◆ TASK ITEM:
Search the records for the word "pixel" and copy every line in which it occurs.

◆ DATA EXCERPTS:
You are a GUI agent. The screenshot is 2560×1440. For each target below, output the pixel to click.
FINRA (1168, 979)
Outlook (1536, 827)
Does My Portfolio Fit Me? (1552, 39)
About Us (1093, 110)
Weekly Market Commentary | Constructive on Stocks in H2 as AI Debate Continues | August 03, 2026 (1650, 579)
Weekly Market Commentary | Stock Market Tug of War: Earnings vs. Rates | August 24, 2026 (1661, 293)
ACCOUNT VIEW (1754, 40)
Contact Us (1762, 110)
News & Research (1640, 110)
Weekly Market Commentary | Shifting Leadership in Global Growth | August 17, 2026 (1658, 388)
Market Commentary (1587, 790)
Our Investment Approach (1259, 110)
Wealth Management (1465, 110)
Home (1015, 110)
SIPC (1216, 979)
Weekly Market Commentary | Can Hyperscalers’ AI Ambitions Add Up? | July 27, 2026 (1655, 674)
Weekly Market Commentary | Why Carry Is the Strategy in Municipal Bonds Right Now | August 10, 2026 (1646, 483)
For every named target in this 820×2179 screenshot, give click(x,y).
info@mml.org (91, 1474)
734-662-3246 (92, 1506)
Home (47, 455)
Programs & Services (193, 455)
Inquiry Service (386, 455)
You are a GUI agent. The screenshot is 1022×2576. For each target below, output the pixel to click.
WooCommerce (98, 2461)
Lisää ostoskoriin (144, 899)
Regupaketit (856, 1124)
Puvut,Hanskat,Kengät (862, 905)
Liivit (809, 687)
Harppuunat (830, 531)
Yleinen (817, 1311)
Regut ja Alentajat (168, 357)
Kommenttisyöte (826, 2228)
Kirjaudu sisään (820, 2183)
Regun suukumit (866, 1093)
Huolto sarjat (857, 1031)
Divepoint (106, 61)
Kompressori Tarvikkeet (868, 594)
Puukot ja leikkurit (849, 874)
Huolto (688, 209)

◆ SOLUTION TO THIS TASK:
You are a GUI agent. The screenshot is 2560×1440. For each target below, output the pixel to click.
You are a GUI agent. The screenshot is 1022×2576. For each target below, output the pixel to click.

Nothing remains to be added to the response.